Dedoose is an easy-to-use, collaborative, web based application that facilitates all types of research data management and analysis. Here's what you need to know about how to use it.
A descriptor set is a collection of information that describes the source of your data (e.g., research participants, families, schools, other settings, etc.) at a particular level of analysis.
Clicking on the ‘Add’ button in the ‘Descriptor Sets’ panel header will prompt you to provide a title for the new descriptor set to be added to the project or you can simply begin by using the default set in every project. Clicking the Cog Wheel icon to the right of the Descriptor Set name toggle editing mode, allowing you to rename or delete Descriptor Sets.

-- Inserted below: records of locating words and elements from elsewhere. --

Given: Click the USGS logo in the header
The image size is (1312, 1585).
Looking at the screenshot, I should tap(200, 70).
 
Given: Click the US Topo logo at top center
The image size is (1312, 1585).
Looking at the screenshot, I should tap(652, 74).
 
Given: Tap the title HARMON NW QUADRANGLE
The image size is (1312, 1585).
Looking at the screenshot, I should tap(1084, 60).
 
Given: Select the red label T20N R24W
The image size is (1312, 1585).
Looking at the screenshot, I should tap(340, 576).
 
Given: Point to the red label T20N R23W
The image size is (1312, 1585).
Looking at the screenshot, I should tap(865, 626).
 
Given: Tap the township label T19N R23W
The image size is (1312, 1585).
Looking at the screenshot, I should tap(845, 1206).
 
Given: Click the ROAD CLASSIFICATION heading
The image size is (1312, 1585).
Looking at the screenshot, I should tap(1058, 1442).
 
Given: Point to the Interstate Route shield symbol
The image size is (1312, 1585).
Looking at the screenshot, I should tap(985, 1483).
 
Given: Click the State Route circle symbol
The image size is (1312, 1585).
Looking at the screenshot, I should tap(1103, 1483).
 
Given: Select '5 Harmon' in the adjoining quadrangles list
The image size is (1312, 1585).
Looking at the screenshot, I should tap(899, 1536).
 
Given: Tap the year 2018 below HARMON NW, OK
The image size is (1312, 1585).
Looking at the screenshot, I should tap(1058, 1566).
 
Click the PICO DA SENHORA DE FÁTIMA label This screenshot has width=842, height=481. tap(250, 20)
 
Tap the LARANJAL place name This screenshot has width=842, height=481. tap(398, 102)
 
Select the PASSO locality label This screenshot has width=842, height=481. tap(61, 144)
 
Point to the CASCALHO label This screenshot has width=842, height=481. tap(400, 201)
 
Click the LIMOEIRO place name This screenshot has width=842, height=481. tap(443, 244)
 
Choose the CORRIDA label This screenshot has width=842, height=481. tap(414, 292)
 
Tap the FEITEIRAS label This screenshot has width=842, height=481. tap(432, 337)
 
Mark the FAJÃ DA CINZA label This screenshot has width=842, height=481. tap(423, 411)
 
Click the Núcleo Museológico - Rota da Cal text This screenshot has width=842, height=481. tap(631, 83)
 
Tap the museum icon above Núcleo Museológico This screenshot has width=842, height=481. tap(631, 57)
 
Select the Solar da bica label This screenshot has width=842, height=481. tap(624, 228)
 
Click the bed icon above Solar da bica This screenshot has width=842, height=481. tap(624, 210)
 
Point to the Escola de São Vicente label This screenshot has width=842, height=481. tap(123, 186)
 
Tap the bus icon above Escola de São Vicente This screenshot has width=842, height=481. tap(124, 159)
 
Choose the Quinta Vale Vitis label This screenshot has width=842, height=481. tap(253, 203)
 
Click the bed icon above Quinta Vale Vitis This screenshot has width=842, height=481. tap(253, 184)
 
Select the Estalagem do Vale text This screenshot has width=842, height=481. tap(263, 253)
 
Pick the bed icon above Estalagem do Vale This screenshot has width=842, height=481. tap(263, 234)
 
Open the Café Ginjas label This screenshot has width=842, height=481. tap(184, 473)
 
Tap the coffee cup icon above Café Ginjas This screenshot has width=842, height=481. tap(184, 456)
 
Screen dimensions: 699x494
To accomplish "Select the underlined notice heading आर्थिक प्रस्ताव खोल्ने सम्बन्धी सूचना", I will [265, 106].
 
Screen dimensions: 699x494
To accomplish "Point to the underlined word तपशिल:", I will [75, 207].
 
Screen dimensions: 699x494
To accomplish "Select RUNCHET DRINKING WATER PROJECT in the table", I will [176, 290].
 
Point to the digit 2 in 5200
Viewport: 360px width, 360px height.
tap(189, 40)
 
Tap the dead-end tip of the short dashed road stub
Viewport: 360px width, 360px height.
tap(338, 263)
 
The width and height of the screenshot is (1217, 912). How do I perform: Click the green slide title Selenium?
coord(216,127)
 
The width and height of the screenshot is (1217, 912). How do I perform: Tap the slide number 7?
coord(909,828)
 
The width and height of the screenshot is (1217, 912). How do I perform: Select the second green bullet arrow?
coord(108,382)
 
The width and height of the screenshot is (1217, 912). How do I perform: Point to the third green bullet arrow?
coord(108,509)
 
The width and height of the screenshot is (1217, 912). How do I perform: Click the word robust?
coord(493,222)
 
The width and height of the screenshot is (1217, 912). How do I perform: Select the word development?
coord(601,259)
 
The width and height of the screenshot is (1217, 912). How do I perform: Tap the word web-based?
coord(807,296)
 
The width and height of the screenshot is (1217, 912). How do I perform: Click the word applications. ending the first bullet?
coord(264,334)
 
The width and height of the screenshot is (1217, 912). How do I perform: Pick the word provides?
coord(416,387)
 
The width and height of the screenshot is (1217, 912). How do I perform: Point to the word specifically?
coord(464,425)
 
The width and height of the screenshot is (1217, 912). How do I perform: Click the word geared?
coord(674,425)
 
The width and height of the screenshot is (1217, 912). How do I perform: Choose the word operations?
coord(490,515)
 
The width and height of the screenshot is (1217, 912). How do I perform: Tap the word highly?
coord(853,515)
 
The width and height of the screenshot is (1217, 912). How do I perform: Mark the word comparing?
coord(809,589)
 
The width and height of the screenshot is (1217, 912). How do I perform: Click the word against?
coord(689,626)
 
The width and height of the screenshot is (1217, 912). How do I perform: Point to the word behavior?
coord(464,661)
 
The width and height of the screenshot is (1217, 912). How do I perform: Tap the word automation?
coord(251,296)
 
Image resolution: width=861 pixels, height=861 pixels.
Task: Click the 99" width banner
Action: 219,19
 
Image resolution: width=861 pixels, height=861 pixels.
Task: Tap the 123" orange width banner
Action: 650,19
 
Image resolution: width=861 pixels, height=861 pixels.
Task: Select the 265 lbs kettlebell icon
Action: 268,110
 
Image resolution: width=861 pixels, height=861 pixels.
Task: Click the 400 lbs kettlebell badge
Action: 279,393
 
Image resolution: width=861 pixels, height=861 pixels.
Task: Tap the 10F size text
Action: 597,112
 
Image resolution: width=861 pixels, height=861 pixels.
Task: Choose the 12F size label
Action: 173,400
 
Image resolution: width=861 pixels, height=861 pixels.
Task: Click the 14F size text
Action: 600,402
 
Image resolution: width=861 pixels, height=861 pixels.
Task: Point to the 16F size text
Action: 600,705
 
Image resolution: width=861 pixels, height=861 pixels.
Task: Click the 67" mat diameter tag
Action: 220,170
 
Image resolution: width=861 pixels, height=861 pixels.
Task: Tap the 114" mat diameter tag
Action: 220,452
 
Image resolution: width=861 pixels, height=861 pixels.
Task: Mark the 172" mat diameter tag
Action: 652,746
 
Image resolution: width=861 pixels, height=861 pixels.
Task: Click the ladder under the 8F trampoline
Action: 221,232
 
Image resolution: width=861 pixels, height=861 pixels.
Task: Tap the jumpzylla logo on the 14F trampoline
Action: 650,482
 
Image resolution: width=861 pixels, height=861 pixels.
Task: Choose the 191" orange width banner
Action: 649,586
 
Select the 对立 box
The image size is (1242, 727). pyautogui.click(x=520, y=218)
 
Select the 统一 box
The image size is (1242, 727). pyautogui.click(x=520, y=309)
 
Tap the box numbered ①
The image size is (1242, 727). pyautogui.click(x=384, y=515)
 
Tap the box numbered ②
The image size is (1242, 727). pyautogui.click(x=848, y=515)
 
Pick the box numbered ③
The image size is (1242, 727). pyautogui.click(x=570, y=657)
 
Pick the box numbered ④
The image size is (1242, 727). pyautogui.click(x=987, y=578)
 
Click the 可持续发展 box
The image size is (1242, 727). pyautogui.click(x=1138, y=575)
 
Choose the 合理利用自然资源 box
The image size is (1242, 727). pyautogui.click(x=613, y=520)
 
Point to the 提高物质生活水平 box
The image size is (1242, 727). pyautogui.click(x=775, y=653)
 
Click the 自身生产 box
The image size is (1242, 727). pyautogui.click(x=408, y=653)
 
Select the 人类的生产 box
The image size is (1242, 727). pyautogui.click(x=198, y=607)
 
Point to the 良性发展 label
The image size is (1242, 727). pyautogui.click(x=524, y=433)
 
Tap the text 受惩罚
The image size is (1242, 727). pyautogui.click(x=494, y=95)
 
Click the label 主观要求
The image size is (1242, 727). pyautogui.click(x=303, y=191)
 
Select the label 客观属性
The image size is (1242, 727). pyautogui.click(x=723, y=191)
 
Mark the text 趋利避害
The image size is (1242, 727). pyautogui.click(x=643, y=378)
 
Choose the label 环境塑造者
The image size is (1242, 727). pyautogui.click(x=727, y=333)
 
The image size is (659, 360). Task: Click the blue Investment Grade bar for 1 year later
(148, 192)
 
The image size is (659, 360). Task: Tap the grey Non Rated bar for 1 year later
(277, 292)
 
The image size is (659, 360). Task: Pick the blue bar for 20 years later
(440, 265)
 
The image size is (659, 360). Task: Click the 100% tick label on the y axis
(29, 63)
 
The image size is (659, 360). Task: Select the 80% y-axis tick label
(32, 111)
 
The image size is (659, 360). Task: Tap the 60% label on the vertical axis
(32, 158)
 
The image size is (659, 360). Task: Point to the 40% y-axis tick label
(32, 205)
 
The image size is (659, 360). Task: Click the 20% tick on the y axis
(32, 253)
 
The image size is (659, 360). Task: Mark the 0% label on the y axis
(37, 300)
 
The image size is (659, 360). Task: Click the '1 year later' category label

Using Multiple Descriptor Sets
The use of multiple descriptor sets is ideal for studies focused on questions that look across different levels of analysis. For example, if a study is comparing student outcomes across different school districts there might be three levels of data: 1) the district, 2) the schools within each district, and 3) the students within each school. Commonly, different sets of descriptor fields/variables would be collected to distinguish the cases at each level (i.e., district level fields might include average family annual income, square miles of capture area, percent rural versus urban neighborhoods; school level fields might include size of student population, student-teacher ratio, percent of children on free lunch program; and student level fields might include age, gender, grade level, size of family, language spoken at home, and standardized-test scores).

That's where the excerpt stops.